[START OF Text block]

Radio Clyde is a group of two Independent Local Radio stations serving Glasgow and West Central Scotland. Radio Clyde is owned and operated by Bauer, based at studios in Clydebank, West Dunbartonshire and forms part of Bauer's Hits Radio and Greatest Hits Radio Network of local stations.

History 
Radio Clyde began broadcasting as the commercial radio station in Scotland at 10.30pm on Monday 31 December 1973.  It was the first ILR station outside London, on 261 metres medium wave and 95.1 FM (later moving to 102.5 FM). Its original slogan was Radio Clyde, 261, all together now. The station's studios were originally located at the Anderston Centre complex within Glasgow city centre, but moved to its current site at Clydebank in 1983. 

During the 1980s, under Programme Controller Alex Dickson, the station maintained a commitment to the arts, including outside broadcasts by the Scottish National Orchestra and other orchestras in its programming.  It also broadcast Interact, a two-hour weekly arts magazine programme, and employed a full-time drama producer who commissioned work performed by prominent Scottish actors such as Eileen McCallum and Bill Paterson.

Radio Clyde's output was split into two distinct services on Friday 12 August 1988, with the launch of a separate Clyde FM service carrying chart music at weekends. The split became permanent on Wednesday 3 January 1990, with the AM service carrying a classic hits format. In line with other UK stations, by this time the AM broadcast was advertised by its frequency of 1152 kHz, rather than its equivalent wavelength of 261 meters.

Radio Clyde was controlled by Scottish Radio Holdings (SRH) until 2005, when the company was acquired by Emap. It changed hands again in 2008, when Emap sold their consumer magazines and radio business units to current owner Bauer Media.

A third service was launched on Monday 19 January 2015 as Clyde 3, carrying a locally branded version of The Hits on DAB, with opt-outs for local news, traffic and advertising. From 1 September 2017, the local City 3 branding of the stations on DAB was withdrawn, in favour of reverting to using The Hits name.

[END OF Text block]
[START OF Extracted entries]

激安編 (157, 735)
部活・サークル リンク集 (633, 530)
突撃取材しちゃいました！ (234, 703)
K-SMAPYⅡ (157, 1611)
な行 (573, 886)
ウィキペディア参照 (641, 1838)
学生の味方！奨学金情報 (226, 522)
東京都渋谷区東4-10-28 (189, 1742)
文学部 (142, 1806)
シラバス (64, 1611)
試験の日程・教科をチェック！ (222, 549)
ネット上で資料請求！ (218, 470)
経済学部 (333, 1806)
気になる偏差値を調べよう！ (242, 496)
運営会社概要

[END OF Extracted entries]

> Set tasks
**1.** Translate this sentence from the Radio Clyde passage into Spanish: "Radio Clyde was controlled by Scottish Radio Holdings (SRH) until 2005, when the company was acquired by Emap."
**2.** Carry on the Radio Clyde passage from its final sentence.

> Expected results
**1.** Radio Clyde estuvo controlada por Scottish Radio Holdings (SRH) hasta 2005, cuando la empresa fue adquirida por Emap.

**2.**
A fourth station, Clyde Rocks, was launched as a 30-day trial on Wednesday 20 April 2016, with the intention of the outcome of the trial being used to form a bid for the 96.3 FM radio licence, which had recently been vacated by its former operator, XFM Scotland. Ultimately, however, Bauer Radio were unsuccessful in their bid, and the licence was awarded by Ofcom to another bidder, Rock Radio.

Notable past presenters include Ross King, who was the station's youngest ever DJ, and is now based in Hollywood, from where he appears regularly on Good Morning Britain and Lorraine. Other names are Paul Coia, Mary Lee, Ken Sykora, Richard Park, Tiger Tim Stevens, Mark Goodier, Tom Russell (who presented the long running Friday Night Rock Show) and Dougie Donnelly. BBC Breakfast anchor Bill Turnbull began his career in journalism at the station.

Present 
Radio Clyde forms one of Bauer's main radio production centres. As well as local programming for Glasgow and the West of Scotland - predominantly on Clyde 1 - the station also produces networked programming for the three City networks in Scotland and northern England.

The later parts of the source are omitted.